As for the telephone calls and the military who will not let her speak on her husband’s base, she is adamant. “My activities are my personal business,” she says. “My husband’s in the military to protect my freedom of speech.”

Some women who oppose war say their kin, far away in the Middle East, feel the same way.

“We don’t oppose the multinational defensive role,” says Tracy Meyer, a 28-year-old Falls City, Neb., woman whose cousin is a U.S. commander in Saudi Arabia. But she and others criticize what they see as the Administration’s absolute refusal to consider non-military alternatives until Iraq withdraws from Kuwait. They fear that President Bush has locked their husbands and their sons onto a course--without sufficient public debate--that will lead to a bloody conflict.

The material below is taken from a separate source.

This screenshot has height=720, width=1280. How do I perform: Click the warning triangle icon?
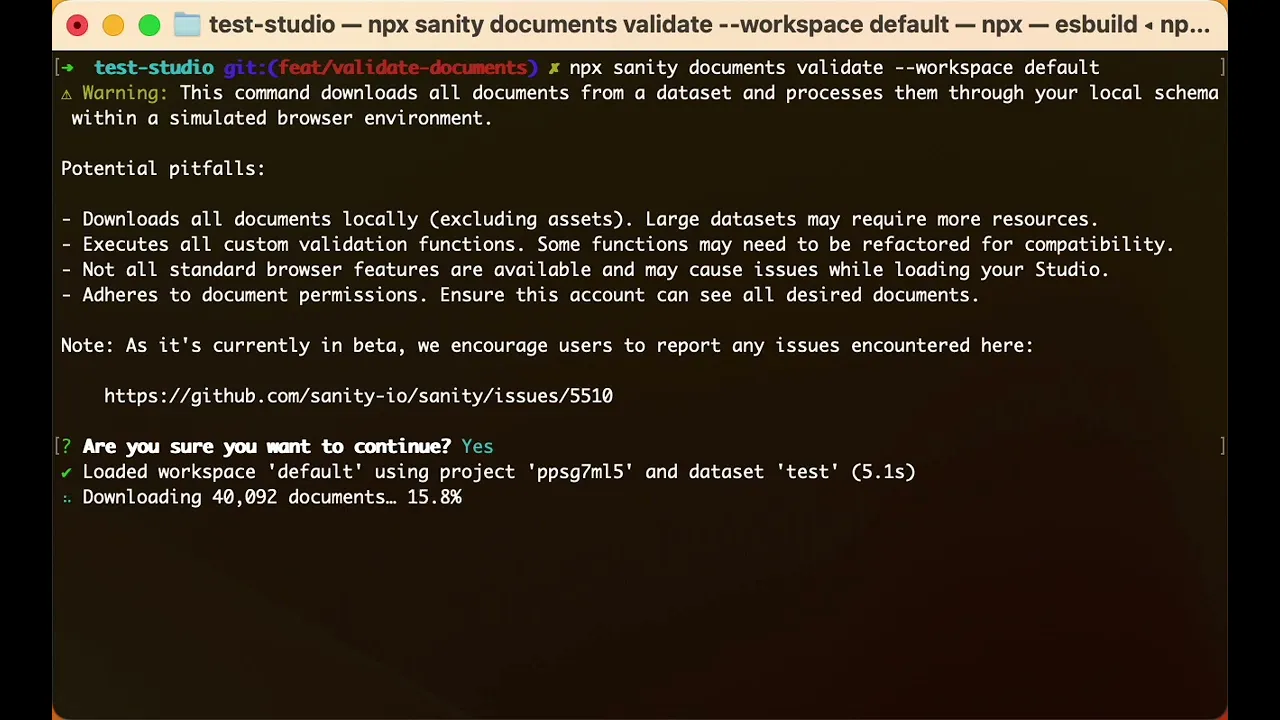click(x=66, y=93)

Meyer refuses to give the name of her cousin, the commander. She cites concern for his well-being.

But she adds: “He feels the way I do.”

Nor are all of these dissenters women. Bill White in San Antonio, who flew 136 missions over Vietnam and prosecutes narcotics cases in Bexar County, Tex., thinks Congress has been “laying behind the log.”

Congress, White said, should be challenging Bush to define and explain his policies.

“Now is the time to have an open debate and see where our objections are,” White says. He has both a son and a daughter in the gulf region. “We started out in Vietnam approving the policy--and then wound up condemning our troops.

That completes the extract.